→ **Verilen görev**: Kerkük hakkındaki kaynak belgeye göre, son günlerde geceleri çok kayıp veren Kürtler büyük konvoylar halinde hangi yöne gitmeye başladı?

→ **Kaynak belge**:
--- --- ---
Ele geçirildi gözüyle bakılan Kerkük de diğer Türkmen şehirleri gibi direnişe geçmeye başladı. Pek çok Türkmen mahallesine özellikle geceleri hiçbir peşmerge girmeye cesaret edemiyor. Tam tersine birbirinden bağımsız yüzlerce Türkmen silahlı direniş grubu, Kerkük''e sonradan getirilen ve birkaç ayda biriketten inşa edilen Kürt mahallelerinde hesap sormaya başladı. Bazı geceler Türkmen mahallelerinde güç gösterisi yapmaya kalkan silahlı peşmergelere karşı, binlerce Türkmen genci elinde otomatik tüfeklerle karşı saldırıya geçiyor. Irak''ta Türkmen meltemi kısa bir süre sonra bir kasırgaya dönüşmek üzere. ABD askerlerinin bu duruma müdahale edememesi akıllı Kürtleri harekete geçirdi. Ailesini alan Süleymaniye''ye doğru kaçmaya başladı. Son günlerde geceleri çok kayıp veren Kürtler büyük konvoylar halinde geldikleri yerlere, kuzeye doğru gitmeye başladılar. Ama nedense Türk medyası bunu görmezden geliyor. İlk okullarda bile Türkmen çocukları ile Kürt çocukları arasında kıran kırana kanlı kavgalar yaşanıyor. Kısacası çok yakında Kürt liderler ağız değiştirirse sakın şaşırmayın. Gözaltına alıp günlerce işkence yaptıkları, silah zoruyla onurlarını kırdıkları Türkmenler için " Türkmen kardeşlerimizle yeni bir sayfa açmak istiyoruz" gibi kendilerine yakışır, dönek sözler duyarsanız şaşırmayın. Takma adı "Cash 66" yani "66 model hain"olan Irak Cumhurbaşkanı Celal Talabani, kaçanları hain ilan etti. Ne komik değil mi?

----------
--- --- ---
→ **Sağlanan veriler**:

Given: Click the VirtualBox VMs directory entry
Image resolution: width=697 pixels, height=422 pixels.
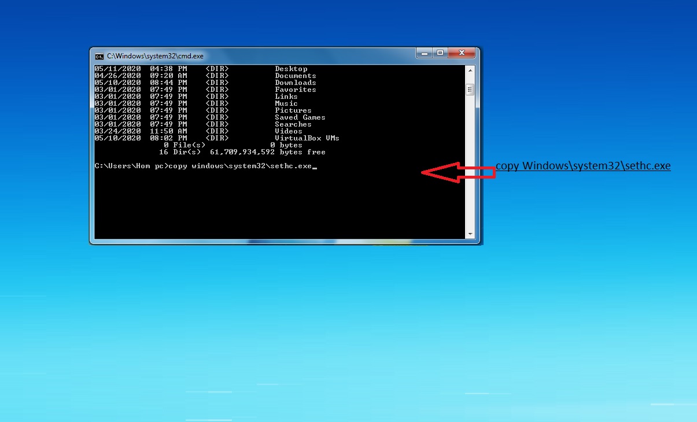Looking at the screenshot, I should tap(307, 138).
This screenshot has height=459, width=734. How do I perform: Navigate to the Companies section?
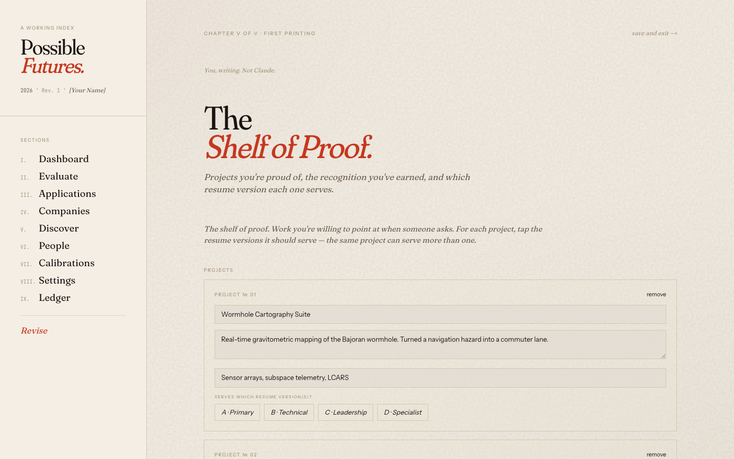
--- --- ---
→ **Nihai sonuç**: Geldikleri yerlere, yani kuzeye doğru.